■教員研修■

研修実施の背景
 ヌー郡やムイ郡の教員のほとんどは、家族と離れて暮らすことに加え、様々な情報からも遠く、孤独感や閉塞感に陥りがちです。そのために教育への「やる気」を保つのが難しいと言われてきました。そこで、地域の教育水準を向上させるためには、教科書や教室建設・補修への支援のみでなく、教員へ働きかけることも必要だと考えました。そこで、CanDo教育調整員のエバンスが中心となり、教員の意欲を向上させることを目指した教員研修を、2000年から開始しました。当初は教員のみを対象としていたこの研修も、現在では教員と保護者が参加して、各学校で半日かけて実施しています。

プログラム
08:15
エバンスが地域の教育官とともに学校へ到着。校長室であいさつと自己紹介。

08:30-09:00
開講式。
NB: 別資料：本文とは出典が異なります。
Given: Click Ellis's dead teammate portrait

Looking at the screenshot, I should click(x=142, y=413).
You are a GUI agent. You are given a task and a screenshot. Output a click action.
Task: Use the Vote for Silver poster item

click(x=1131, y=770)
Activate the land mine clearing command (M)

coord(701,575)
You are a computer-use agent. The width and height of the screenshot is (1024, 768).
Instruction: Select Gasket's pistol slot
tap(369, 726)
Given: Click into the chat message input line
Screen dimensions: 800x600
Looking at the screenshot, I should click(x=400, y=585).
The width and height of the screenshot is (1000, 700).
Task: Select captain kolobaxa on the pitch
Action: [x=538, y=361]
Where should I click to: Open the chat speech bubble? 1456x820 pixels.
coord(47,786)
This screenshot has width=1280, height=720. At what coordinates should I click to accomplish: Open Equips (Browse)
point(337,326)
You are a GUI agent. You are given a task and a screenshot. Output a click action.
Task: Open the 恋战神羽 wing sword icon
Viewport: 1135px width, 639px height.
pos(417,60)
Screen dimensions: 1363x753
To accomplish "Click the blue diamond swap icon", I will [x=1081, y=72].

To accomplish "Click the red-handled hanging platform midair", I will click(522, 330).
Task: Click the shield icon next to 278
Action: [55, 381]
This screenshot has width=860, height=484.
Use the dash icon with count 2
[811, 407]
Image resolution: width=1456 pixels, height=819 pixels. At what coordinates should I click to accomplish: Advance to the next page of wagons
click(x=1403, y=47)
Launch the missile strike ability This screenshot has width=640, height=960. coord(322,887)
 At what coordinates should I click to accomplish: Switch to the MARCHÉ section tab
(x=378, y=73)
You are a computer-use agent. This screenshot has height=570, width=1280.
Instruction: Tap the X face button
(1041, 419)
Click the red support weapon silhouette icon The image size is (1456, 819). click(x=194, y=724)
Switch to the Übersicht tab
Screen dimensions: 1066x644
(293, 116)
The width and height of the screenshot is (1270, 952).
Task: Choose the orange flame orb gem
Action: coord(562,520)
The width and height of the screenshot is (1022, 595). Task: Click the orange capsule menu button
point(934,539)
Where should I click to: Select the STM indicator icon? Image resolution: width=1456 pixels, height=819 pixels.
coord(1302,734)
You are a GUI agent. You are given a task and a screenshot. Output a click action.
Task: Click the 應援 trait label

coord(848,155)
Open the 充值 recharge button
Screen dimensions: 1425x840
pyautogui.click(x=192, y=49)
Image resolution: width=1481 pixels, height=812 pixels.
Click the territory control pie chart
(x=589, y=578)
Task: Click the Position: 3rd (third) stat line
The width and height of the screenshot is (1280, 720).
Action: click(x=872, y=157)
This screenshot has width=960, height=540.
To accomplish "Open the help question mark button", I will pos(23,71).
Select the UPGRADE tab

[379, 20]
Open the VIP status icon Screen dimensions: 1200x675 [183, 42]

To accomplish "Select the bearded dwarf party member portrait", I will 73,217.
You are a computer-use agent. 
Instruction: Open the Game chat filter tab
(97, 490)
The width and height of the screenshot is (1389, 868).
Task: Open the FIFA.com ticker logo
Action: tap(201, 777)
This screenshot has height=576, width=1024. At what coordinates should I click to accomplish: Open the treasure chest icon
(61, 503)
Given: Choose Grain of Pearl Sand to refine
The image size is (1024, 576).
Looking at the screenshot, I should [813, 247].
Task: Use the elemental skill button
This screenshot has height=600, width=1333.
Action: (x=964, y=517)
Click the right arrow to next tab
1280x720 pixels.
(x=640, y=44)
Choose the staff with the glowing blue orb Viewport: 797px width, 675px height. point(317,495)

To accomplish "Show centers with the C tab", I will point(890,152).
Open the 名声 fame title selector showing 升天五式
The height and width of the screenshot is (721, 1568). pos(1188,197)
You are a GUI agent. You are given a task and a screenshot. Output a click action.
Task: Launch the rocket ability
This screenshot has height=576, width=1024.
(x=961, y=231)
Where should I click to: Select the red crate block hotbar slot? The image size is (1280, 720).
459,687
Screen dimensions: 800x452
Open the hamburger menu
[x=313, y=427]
お祈りで始まり、研修の目的や内容を共有します。

09:00-09:30
第1ステップ:「自分は意欲が高いか?」 まずは教員が自分自身の意欲度を自己評価。背景や理由を探りながら、意欲を高める要因や低いことによる悪影響について意見交換をします。

09:30-10:30
第2ステップ:「どうしたら意欲が向上するか?」 教員どうしで、教員と生徒の間で、そして教員と保護者の間で、どのように意欲を高め合えるか、その具体的な方法について話し合います。

10:30-10:40
第3ステップ:「意欲が向上したらどうなるか?」 意欲が向上することの効果について、具体的なイメージを描きます。その中で、内発的に意欲を高めることと持続性に重点を置いて議論します。

10:40-11:15
第4ステップ:「今後の行動計画」 教員の意欲を向上させ、学校の教育水準を高めることを目指して、どのような方法で実践するか、その行動計画について具体的に話し合います。

11:15-11:45
評価アンケート後、閉講式。

話し合いとその効果
 研修では率直な意見が交わされ、要望や不満、また厳しい批判も出てきます。例えば教員からは、「給料の支払いの遅配を政府はやめてほしい」という訴えがあります。一方保護者からは、「教員の授業態度や素行を改善してほしい」。教員の「保護者は学校に無関心すぎる。学校へ挨拶や見学に来てほしい」といった発言には、「学校にできる限りの協力はしているということを評価してほしい」「学校に訪問することを教員が歓迎しているとは思っていなかった」と保護者は話します。保護者が教員の意欲向上へ貢献できる様々な役割があることに初めて気付くという、効果が見られる場面もあります。